Your goal:
Beginning with the line containing "Task: Open the actions-runner-controller link" and ending with the line containing "Enable magnet snap mode", write out each line of the records below exactly; pictures and lines outside that range are left out.

Data records:
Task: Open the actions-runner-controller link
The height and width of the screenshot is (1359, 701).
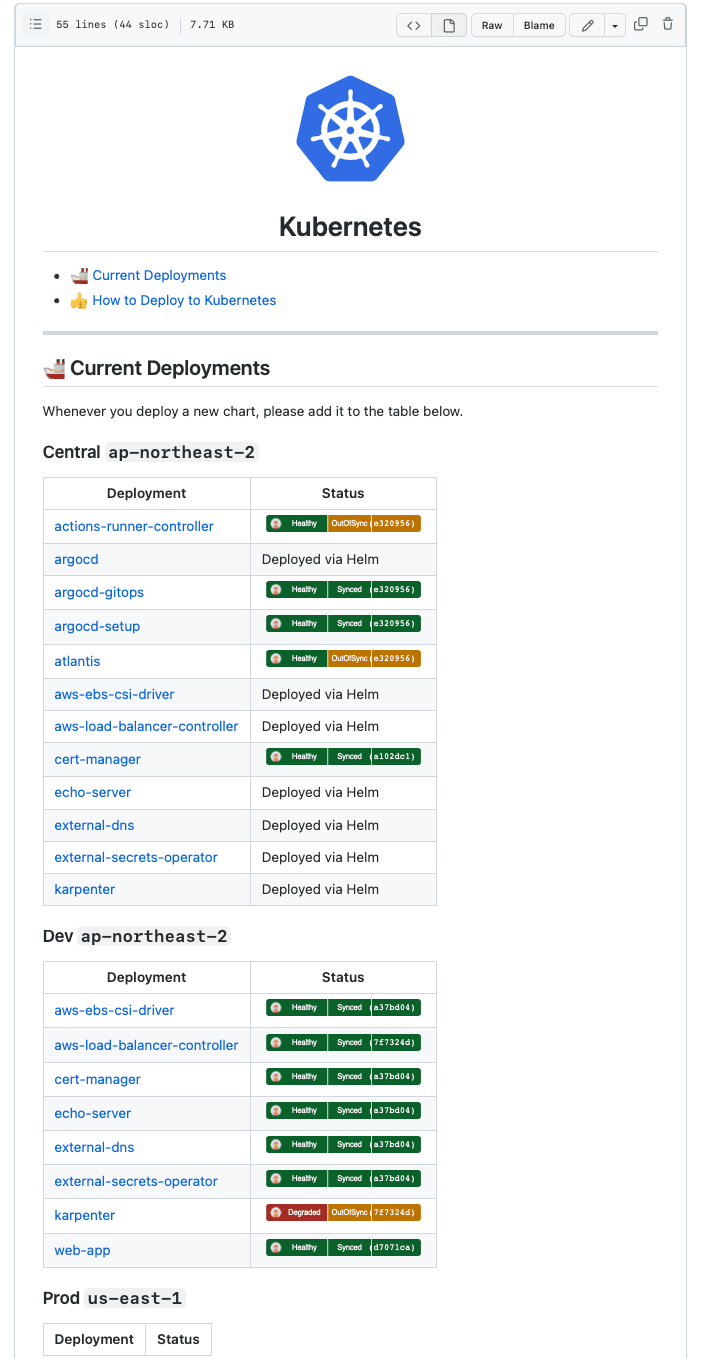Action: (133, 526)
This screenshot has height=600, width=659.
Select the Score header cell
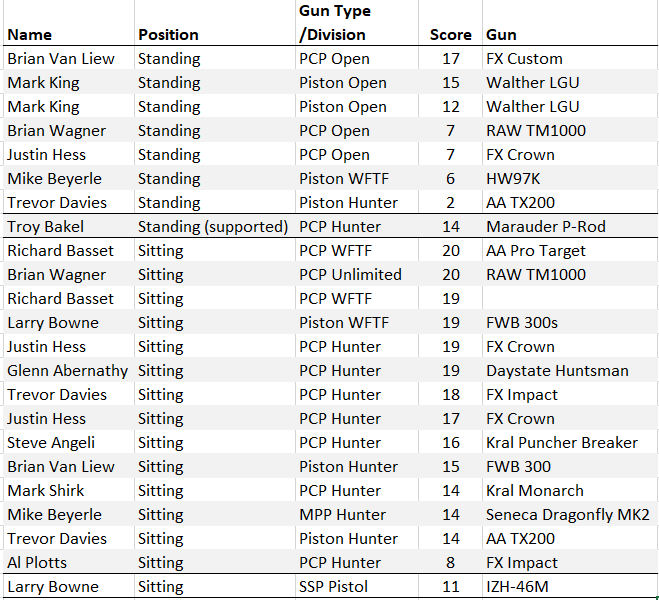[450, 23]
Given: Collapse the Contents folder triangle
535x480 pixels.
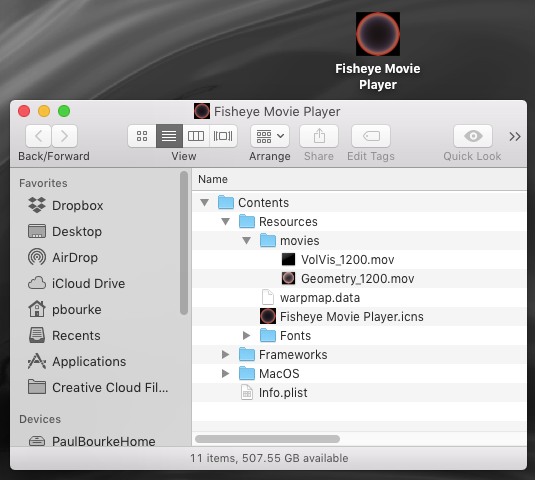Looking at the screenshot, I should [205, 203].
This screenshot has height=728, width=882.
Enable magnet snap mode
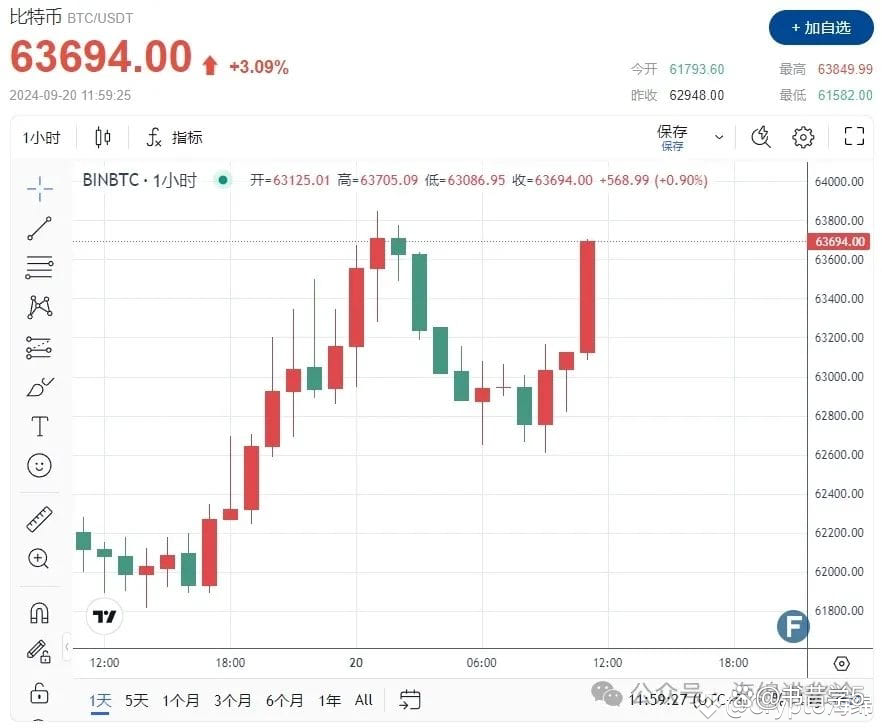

==

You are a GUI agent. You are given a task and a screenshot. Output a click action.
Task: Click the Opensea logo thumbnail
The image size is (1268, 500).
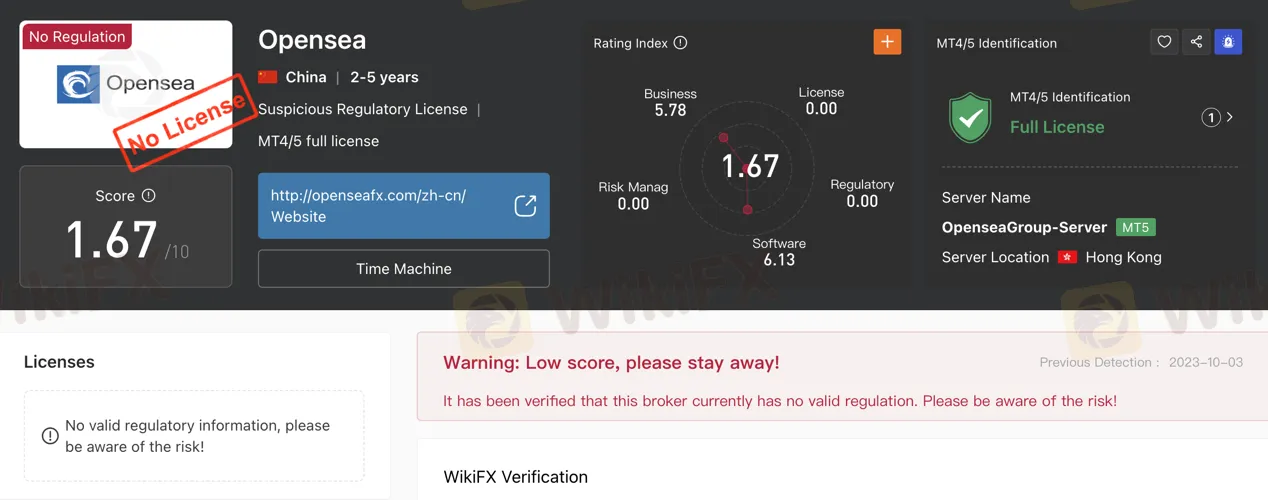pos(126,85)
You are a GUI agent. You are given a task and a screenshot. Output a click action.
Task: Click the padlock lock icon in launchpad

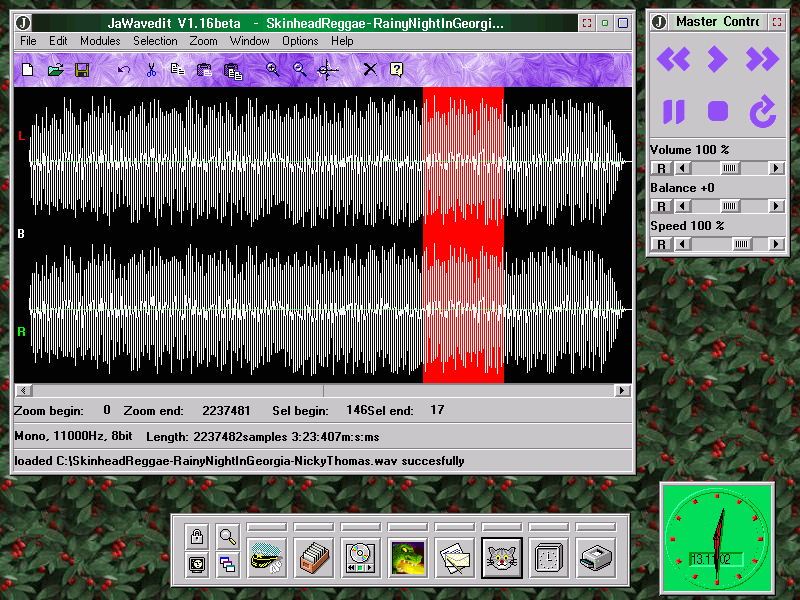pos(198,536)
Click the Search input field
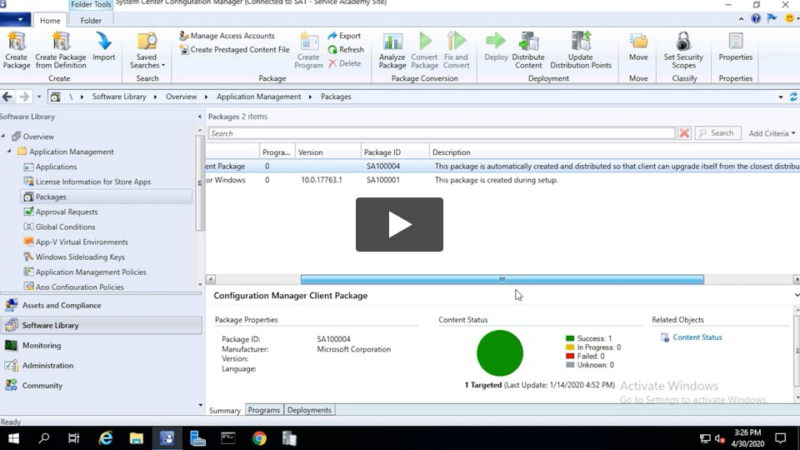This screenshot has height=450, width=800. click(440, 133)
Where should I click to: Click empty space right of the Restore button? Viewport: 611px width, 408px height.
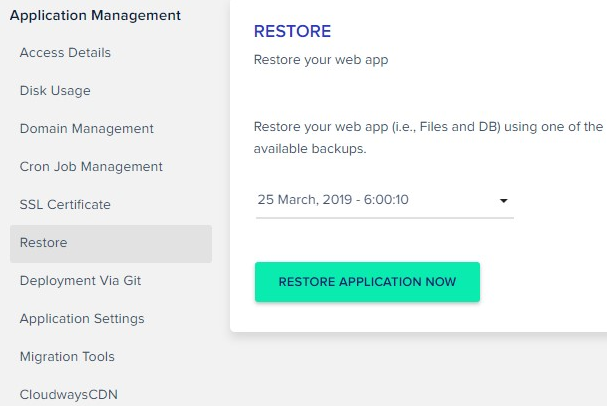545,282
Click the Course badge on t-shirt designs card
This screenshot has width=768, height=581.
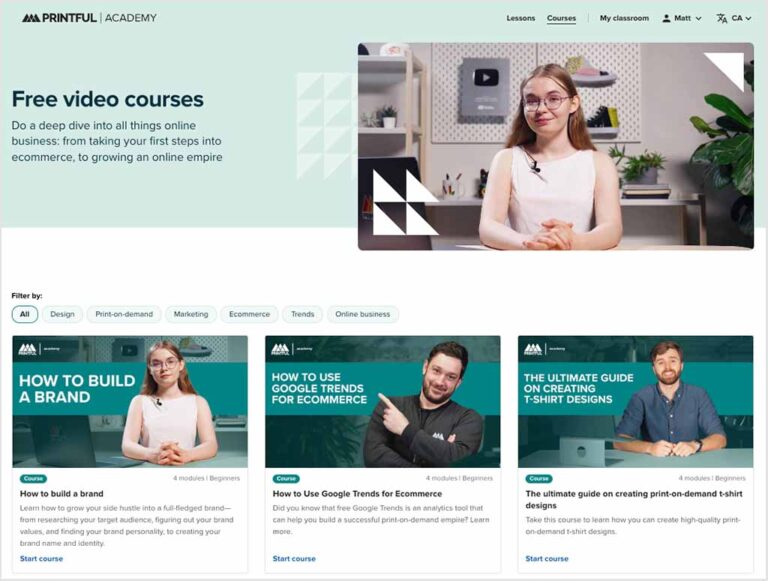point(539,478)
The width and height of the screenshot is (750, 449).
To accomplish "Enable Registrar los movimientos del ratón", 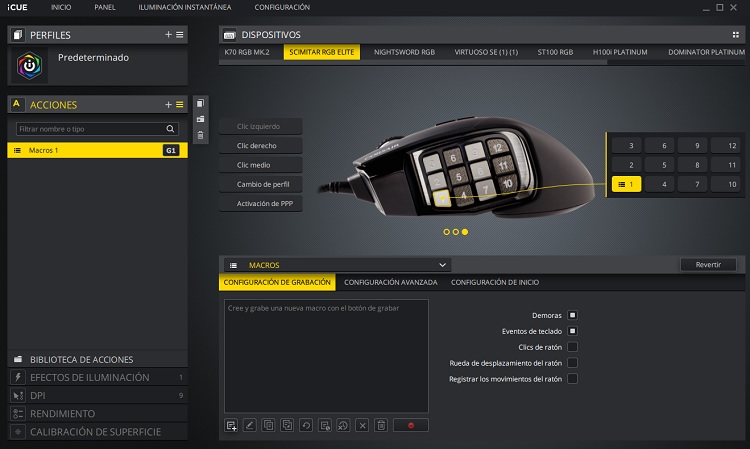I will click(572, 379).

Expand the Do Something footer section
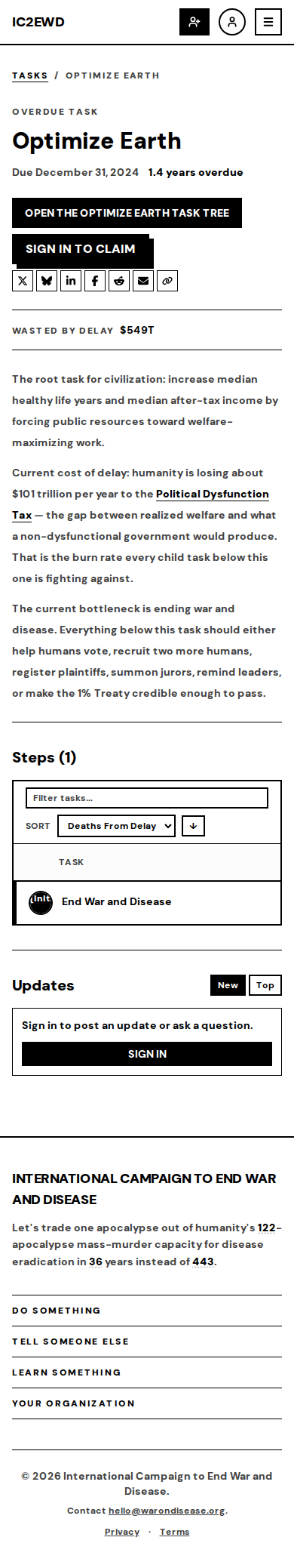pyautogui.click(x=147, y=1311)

Output of the task:
Task: Open the actions-runner-controller link
The height and width of the screenshot is (1359, 701).
Action: (133, 526)
This screenshot has height=600, width=659.
Select the Score header cell
[450, 23]
Given: Collapse the Contents folder triangle
535x480 pixels.
Looking at the screenshot, I should [205, 203].
This screenshot has height=728, width=882.
Enable magnet snap mode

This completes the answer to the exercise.